Poi però interviene la verità del corpo, che sbriciola la critica delle “modalità teatrali” e legittima gli inganni tesi per ingabbiare lo spettatore nella scatola nera che condanna perbenismo e compagnia cantante. La scena, questa volta senza inganni, vive del corpo di Roveris: vero nella sua immedesimazione finzionale, scioccante a tratti per la amarezza verbale, per la masticazione grammaticale, le parole rigirate in bocca, i sussurri speziati. Il suo corpo è rifiuto e refuso di popoli e culture ed è il misto ideale di un fondamentalista della retorica, di un sofista con l’alitosi e un topo terrorizzato. Il suo corpo è verità e questo è già tantissimo, perché anche questo è teatro che commuove e che molesta, infilandosi sotto le unghie attraverso un discorso che ha la forma delle grandiose guerriglie urbane, qui espulse da immagini e simboli forti, figure fonetiche e simbologie che si mescolano e si riversano l’una sull’altra.

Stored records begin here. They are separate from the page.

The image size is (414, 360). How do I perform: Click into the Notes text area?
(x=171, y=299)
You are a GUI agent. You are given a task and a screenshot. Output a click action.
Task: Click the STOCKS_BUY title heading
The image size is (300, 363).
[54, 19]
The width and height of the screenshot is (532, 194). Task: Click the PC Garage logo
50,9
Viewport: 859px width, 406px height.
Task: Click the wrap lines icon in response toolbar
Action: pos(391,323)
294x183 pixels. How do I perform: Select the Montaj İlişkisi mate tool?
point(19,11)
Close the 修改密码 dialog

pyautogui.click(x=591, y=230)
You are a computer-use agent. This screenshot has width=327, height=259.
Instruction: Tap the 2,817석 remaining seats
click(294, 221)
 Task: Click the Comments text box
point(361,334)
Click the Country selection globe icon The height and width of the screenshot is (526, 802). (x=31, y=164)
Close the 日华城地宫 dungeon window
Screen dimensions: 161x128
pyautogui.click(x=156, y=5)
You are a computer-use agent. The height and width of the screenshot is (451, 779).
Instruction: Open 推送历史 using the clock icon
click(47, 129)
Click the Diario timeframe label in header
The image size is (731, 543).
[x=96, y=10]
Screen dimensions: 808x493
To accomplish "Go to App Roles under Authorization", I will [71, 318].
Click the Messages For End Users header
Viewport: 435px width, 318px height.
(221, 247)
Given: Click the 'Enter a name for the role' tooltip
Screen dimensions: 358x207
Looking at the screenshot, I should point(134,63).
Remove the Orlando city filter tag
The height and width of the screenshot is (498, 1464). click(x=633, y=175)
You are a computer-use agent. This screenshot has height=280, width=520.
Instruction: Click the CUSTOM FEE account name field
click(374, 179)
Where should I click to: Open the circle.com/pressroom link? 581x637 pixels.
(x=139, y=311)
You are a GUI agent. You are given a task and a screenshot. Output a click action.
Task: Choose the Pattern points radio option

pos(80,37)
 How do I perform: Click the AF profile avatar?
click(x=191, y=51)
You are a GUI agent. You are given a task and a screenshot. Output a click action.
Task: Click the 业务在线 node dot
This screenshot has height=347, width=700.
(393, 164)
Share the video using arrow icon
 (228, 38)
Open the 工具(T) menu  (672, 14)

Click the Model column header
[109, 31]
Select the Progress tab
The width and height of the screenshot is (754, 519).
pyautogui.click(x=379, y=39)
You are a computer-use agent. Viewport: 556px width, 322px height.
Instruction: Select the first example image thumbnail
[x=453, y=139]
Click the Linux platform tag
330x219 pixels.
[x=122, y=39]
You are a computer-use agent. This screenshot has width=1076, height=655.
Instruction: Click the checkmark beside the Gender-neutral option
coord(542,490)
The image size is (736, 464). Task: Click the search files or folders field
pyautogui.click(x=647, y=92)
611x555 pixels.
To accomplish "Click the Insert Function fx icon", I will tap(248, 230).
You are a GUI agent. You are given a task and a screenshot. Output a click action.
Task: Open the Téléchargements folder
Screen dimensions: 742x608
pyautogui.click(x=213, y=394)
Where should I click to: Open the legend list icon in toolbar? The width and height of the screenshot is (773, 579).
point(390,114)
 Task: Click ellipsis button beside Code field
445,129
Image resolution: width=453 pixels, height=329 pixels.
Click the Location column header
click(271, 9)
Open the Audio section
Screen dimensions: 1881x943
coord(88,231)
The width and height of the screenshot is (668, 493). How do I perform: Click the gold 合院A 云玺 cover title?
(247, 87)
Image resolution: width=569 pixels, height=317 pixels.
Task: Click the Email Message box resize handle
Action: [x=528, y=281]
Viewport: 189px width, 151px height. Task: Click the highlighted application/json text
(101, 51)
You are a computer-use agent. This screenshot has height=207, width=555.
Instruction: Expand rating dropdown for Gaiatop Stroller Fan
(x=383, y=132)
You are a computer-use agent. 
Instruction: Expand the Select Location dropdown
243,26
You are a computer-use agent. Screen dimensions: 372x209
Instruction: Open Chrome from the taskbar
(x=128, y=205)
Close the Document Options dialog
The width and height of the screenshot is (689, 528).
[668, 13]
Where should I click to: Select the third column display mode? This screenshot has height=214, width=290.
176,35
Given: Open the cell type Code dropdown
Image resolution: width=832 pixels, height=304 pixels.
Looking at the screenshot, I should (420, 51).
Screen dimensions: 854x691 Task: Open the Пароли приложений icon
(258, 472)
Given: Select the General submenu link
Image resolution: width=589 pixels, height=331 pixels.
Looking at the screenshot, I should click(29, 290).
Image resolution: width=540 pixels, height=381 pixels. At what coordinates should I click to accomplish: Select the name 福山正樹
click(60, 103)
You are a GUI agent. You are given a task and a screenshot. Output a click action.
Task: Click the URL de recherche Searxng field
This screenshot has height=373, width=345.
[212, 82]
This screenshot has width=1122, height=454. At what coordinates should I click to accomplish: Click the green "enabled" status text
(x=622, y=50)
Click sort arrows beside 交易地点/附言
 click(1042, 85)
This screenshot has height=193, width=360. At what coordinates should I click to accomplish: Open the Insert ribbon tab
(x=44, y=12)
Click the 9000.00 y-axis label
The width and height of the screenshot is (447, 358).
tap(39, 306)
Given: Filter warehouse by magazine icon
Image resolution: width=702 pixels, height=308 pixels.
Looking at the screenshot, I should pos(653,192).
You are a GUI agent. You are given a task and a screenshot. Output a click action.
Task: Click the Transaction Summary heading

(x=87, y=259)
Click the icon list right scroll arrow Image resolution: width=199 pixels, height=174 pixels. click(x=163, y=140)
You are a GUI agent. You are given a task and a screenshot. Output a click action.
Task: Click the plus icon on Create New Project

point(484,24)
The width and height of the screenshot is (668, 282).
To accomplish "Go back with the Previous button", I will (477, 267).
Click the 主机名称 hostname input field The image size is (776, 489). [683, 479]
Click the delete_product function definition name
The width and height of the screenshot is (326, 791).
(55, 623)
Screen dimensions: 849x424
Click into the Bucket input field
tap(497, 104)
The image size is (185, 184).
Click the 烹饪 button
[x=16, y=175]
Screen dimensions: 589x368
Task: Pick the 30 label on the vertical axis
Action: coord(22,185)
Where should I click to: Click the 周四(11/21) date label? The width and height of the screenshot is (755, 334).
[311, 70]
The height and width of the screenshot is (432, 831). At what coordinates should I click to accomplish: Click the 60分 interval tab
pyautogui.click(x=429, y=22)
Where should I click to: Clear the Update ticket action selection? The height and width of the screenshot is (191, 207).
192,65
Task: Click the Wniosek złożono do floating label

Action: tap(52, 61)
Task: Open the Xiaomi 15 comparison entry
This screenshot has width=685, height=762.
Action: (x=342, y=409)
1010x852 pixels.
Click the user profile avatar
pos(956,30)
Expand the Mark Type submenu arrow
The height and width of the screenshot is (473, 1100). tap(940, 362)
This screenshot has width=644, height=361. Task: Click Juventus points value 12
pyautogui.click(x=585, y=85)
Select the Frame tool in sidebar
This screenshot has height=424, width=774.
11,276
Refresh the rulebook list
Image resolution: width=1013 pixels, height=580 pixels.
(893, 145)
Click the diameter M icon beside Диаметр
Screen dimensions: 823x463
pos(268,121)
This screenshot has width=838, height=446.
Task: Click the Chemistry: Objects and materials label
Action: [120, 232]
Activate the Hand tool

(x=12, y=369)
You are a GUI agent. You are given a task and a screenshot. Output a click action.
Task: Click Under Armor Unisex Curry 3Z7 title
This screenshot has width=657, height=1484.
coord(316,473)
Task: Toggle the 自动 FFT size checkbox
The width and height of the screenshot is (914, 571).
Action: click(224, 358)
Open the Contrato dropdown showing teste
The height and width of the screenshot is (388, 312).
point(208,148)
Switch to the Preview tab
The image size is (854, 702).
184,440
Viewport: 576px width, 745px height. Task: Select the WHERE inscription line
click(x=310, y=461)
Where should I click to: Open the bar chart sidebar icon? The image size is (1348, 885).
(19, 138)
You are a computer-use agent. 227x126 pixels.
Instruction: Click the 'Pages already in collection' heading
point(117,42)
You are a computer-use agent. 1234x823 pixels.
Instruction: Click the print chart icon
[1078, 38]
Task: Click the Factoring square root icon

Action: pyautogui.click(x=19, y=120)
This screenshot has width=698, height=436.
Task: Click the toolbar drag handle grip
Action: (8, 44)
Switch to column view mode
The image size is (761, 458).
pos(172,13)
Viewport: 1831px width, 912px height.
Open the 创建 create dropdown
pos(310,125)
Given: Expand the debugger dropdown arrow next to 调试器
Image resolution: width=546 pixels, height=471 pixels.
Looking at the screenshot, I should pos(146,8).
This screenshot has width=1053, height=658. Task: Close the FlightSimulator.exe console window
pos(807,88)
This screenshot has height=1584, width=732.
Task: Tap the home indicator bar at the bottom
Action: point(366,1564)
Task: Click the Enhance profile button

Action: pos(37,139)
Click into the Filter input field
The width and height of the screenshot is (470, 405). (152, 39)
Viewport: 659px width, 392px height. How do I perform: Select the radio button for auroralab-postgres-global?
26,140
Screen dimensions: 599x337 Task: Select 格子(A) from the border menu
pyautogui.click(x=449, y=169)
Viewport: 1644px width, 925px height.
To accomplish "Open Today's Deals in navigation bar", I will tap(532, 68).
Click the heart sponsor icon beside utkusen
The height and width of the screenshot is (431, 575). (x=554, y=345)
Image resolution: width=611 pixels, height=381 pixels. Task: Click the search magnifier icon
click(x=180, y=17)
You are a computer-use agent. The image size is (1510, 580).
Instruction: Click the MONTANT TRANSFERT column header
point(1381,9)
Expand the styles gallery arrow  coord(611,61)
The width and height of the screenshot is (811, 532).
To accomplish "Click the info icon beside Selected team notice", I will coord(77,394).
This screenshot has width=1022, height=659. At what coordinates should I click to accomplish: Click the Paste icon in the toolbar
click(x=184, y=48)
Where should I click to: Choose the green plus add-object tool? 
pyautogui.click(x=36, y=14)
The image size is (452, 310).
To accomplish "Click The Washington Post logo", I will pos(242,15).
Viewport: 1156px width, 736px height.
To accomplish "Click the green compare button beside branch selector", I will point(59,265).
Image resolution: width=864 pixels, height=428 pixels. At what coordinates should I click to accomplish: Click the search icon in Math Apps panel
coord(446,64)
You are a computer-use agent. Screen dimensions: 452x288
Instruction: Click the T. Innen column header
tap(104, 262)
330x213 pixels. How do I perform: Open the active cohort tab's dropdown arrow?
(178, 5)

Il monologo non è sempre al suo meglio e a volte inciampa nel continuo doppiogioco strumentalizzato per far emergere determinate epifanie, ma quasi sempre è efficace, diretto e sporco, e scava nel fango per trovare considerazioni di bellezza. È più riuscito quando descrive la quotidianità della solitudine e meno nelle invettive: perché la brutalità del componimento orale si addice più al racconto personale e alla mitologia intima di un viaggiatore bugiardo che al racconto metropolitano sull’accettazione, danneggiato invece da un impianto drammaturgico soggettivo che fatica a raccontare con obiettività la vertiginosità del problema sociale. Superba la prima mezz’ora, che stende anche i più scettici: è la testimonianza di un fantasma piovuto sul palco, di un animale raro e triste che parla un’altra lingua e somatizza un dolore incomprensibile.